Web-based follow-up is a time-efficient method of maintaining contact with a participant once a course has finished. At Chicago’s Graduate School of Business, for example, participants access the school’s web-based tool, Learning, Reflection and Action. At the start of the course clients discuss their learning objectives and during the programme participants consider how their new knowledge will help them achieve their aims.
Post-programme, LRA prompts the participants via e-mail to review their goals and record their progress. This elps participants to extend and reinforce their learning after the programme and helps to maximise the learning investment, says Paula Beckmann, associate director for executive education at Chicago GSB.
“We have found that the participants who have established learning objectives prior to the course and who have followed up by articulating their progress, post course, achieve greater success in implementing their new knowledge and skills,” she says.
Cranfield School of Management in the UK has invested in a Learning Services team so that it can offer its clients appropriate learning interventions.
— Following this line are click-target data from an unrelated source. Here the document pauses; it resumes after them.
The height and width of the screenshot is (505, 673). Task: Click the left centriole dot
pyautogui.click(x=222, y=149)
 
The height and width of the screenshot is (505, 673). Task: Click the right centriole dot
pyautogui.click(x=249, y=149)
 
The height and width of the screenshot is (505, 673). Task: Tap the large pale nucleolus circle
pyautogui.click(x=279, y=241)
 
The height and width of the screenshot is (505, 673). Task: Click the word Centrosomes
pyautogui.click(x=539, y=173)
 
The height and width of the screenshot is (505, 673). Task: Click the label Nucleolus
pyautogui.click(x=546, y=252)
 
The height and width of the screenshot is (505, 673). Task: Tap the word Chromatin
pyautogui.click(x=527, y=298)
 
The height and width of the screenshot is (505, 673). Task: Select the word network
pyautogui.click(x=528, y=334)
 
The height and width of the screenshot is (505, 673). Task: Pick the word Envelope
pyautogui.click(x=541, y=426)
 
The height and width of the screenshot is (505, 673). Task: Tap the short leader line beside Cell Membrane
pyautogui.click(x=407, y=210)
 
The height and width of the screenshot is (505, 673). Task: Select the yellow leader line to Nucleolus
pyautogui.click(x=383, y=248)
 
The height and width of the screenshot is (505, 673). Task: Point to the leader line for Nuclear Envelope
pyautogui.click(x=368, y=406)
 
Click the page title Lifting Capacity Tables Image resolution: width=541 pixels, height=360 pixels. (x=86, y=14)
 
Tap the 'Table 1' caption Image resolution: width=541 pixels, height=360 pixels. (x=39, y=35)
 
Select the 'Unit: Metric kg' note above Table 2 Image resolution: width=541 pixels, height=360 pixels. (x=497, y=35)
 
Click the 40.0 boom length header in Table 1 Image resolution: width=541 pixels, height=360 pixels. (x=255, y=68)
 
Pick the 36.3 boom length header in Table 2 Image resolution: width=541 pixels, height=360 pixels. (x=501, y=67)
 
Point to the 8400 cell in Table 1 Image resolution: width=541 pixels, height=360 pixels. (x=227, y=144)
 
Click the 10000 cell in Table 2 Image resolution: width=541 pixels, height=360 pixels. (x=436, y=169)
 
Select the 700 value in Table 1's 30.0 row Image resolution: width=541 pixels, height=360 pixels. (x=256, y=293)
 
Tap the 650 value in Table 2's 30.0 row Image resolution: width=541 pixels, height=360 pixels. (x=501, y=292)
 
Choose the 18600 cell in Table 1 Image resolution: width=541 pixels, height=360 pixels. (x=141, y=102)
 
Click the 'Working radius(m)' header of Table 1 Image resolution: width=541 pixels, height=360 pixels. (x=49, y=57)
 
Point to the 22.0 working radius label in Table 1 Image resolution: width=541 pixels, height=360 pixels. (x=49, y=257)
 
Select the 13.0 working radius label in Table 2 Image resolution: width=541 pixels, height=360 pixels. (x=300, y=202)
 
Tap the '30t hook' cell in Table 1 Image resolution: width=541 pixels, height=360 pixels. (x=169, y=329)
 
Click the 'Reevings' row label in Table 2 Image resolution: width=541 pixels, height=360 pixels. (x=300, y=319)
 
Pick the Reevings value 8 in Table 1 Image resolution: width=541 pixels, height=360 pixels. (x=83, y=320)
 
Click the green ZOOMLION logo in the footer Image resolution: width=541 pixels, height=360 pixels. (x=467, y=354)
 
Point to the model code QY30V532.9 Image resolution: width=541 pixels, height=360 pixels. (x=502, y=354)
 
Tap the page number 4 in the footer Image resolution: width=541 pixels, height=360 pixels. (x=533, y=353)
Post-programme the school offers a 360 degree feedback process that can be customised to the client’s own competency framework.
“Organisations are taking a more qualified approach, making sure it [the programme] is focused on needs and value for money,” says Bill Shedden, director for Cranfield’s Centre for Customised Executive Development.
Mr Shedden says that business schools face increasing pressure to develop the expertise and facilities for learning support services, an area in which these institutions have not played a particularly large role.
This message has been heard at Lancaster University Management School where Simon Western, course director, says the school is taking post-programme follow up seriously.
Lancaster is putting into place a formal network for participants which includes feedback, ongoing supervision for clients who have gone through the course and post-programme master classes.
With customers more focused on return on investment, executive education providers are discovering that the need for a comprehensive follow-up to a programme is as significant as both programme preparation and the programme itself.
Those who do not invest time and effort into the follow-up process will find that repeat customers are thin on the ground.